3402 sayılı Kadastro Kanunu’nun 14. ve 16. maddeleri.

3. Değerlendirme

1. Dosya içeriği ve toplanan delillerden; dava konusu (A) ve (B) harfi ile gösterilen kısımların 122 ada 221 parsel sayılı taşınmaz sınırları içerisinde bulunduğu, kadastro çalışmaları sonucu Sivas ili, İmranlı ilçesi, Maden köyünde bulunan 122 ada 221 parsel sayılı, 500,94 m2 yüz ölçümlü, kargir iki samanlık ve arsası vasıflı taşınmazın irsen intikal, taksim ve kazandırıcı zamanaşımı zilyetliği nedeniyle davalıların murisi ... adına tespit edildiği, kadastro tespitinin 03.08.2006 tarihinde kesinleşmesi ile ... adına tescil edildiği, eldeki davanın ise 02.02.2018 tarihinde açıldığı; dava dışı 122 ada 220 parsel sayılı, 1.745,48 m2 yüz ölçümlü, tarla vasıflı taşınmazın ise irsen intikal, taksim ve kazandırıcı zamanaşımı zilyetliği nedeniyle davacının murisi ... adına tespit ve tescil edildiği anlaşılmaktadır.

2. Bölge adliye mahkemelerinin nihai kararlarının bozulması 6100 sayılı Kanun'un 371. maddesinde yer alan sebeplerden birinin varlığı hâlinde mümkündür.

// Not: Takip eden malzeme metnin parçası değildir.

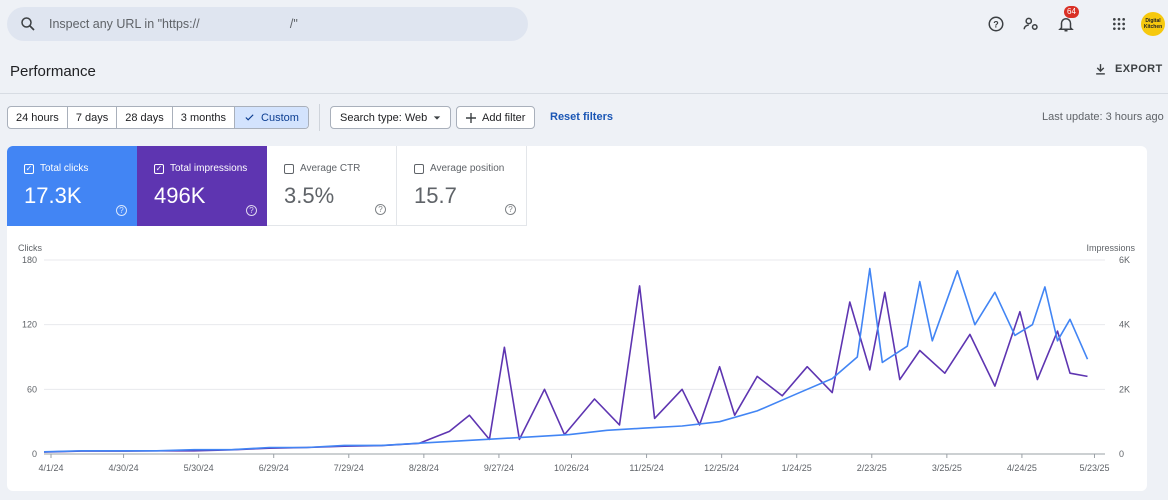 The image size is (1168, 500). What do you see at coordinates (872, 468) in the screenshot?
I see `x-tick-label: 2/23/25` at bounding box center [872, 468].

3. Temyizen incelenen karar, tarafların karşılıklı iddia ve savunmalarına, dayandıkları belgelere, uyuşmazlığa uygulanması gereken hukuk kuralları ile hukuki ilişkinin nitelendirilmesine, dava şartlarına, yargılama ve ispat kuralları ile kararda belirtilen gerekçelere göre usul ve kanuna uygun olup davacı vekili tarafından temyiz dilekçesinde ileri sürülen nedenler kararın bozulmasını gerektirecek nitelikte görülmemiştir.

VI. KARAR

Açıklanan sebeplerle;

Davacı vekilinin temyiz itirazının reddi ile temyiz olunan Bölge Adliye Mahkemesi kararının 6100 sayılı Kanun'un 370. maddesinin birinci fıkrası uyarınca ONANMASINA,

Aşağıda yazılı 157,75 TL bakiye onama harcının temyiz eden davacıdan alınmasına,

Dosyanın İlk Derece Mahkemesine, kararın bir örneğinin Bölge Adliye Mahkemesine gönderilmesine,

02.12.2024 tarihinde kesin olmak üzere oy birliğiyle karar verildi.